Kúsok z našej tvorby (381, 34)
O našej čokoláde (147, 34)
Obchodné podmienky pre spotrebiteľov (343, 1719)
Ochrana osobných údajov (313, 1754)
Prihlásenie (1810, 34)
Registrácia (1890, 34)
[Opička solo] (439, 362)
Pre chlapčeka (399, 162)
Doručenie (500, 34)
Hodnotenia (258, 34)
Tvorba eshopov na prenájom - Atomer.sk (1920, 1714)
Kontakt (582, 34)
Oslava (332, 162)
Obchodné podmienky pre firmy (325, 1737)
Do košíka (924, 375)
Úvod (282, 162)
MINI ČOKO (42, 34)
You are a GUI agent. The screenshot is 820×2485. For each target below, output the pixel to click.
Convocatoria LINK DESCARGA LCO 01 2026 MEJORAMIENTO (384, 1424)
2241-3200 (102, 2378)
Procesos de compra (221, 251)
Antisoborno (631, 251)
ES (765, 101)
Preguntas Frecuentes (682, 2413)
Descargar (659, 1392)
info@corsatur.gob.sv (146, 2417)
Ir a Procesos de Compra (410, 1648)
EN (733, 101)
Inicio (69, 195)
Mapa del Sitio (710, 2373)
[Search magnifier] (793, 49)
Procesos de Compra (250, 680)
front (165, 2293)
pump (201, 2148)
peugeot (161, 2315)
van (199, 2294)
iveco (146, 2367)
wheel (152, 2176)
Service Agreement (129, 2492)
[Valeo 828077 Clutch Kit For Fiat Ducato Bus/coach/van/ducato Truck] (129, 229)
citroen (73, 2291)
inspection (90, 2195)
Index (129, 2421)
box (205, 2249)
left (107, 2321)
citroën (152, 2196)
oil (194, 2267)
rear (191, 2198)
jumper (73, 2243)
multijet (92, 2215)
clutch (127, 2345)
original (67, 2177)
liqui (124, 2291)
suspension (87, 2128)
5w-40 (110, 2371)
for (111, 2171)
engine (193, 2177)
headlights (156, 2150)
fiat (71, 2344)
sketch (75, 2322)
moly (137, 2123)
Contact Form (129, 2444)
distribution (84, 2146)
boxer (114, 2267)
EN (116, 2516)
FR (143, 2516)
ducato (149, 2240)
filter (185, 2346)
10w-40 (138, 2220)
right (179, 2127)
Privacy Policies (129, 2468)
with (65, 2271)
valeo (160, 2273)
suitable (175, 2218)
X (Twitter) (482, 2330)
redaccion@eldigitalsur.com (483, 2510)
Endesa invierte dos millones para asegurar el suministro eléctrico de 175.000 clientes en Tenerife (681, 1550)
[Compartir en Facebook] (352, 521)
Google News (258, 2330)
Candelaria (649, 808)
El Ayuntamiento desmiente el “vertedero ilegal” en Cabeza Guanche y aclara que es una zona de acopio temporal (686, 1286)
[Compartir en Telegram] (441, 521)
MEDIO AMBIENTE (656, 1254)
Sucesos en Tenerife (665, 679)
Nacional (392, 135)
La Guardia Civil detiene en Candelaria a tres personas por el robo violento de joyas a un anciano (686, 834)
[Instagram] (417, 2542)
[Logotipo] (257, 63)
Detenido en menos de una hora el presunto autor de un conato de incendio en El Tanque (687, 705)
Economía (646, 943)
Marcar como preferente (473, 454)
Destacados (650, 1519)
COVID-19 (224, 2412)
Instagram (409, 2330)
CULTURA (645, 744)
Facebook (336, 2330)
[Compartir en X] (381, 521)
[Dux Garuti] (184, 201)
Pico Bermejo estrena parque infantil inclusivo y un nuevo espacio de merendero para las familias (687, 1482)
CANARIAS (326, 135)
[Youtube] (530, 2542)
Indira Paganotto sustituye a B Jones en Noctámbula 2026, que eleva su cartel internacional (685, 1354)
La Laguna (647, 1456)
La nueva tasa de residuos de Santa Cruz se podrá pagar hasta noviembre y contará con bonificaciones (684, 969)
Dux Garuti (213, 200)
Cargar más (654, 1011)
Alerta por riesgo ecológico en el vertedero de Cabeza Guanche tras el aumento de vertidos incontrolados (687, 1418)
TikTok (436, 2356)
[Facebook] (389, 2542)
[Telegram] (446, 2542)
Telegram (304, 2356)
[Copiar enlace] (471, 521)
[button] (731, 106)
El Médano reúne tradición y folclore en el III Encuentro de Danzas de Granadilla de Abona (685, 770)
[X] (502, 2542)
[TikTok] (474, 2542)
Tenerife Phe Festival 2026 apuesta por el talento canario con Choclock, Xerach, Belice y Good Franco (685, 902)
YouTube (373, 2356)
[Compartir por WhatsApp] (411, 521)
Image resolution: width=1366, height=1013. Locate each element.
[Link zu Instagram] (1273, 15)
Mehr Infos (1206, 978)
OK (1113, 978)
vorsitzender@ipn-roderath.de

· · · · ·

Among the entries above, the line containing "wheel (152, 2176)", the line containing "Candelaria (649, 808)", and all lines between them are to be restated word for word; nothing else belongs in the reply.

wheel (152, 2176)
Service Agreement (129, 2492)
[Valeo 828077 Clutch Kit For Fiat Ducato Bus/coach/van/ducato Truck] (129, 229)
citroen (73, 2291)
inspection (90, 2195)
Index (129, 2421)
box (205, 2249)
left (107, 2321)
citroën (152, 2196)
oil (194, 2267)
rear (191, 2198)
jumper (73, 2243)
multijet (92, 2215)
clutch (127, 2345)
original (67, 2177)
liqui (124, 2291)
suspension (87, 2128)
5w-40 (110, 2371)
for (111, 2171)
engine (193, 2177)
headlights (156, 2150)
fiat (71, 2344)
sketch (75, 2322)
moly (137, 2123)
Contact Form (129, 2444)
distribution (84, 2146)
boxer (114, 2267)
EN (116, 2516)
FR (143, 2516)
ducato (149, 2240)
filter (185, 2346)
10w-40 (138, 2220)
right (179, 2127)
Privacy Policies (129, 2468)
with (65, 2271)
valeo (160, 2273)
suitable (175, 2218)
X (Twitter) (482, 2330)
redaccion@eldigitalsur.com (483, 2510)
Endesa invierte dos millones para asegurar el suministro eléctrico de 175.000 clientes en Tenerife (681, 1550)
[Compartir en Facebook] (352, 521)
Google News (258, 2330)
Candelaria (649, 808)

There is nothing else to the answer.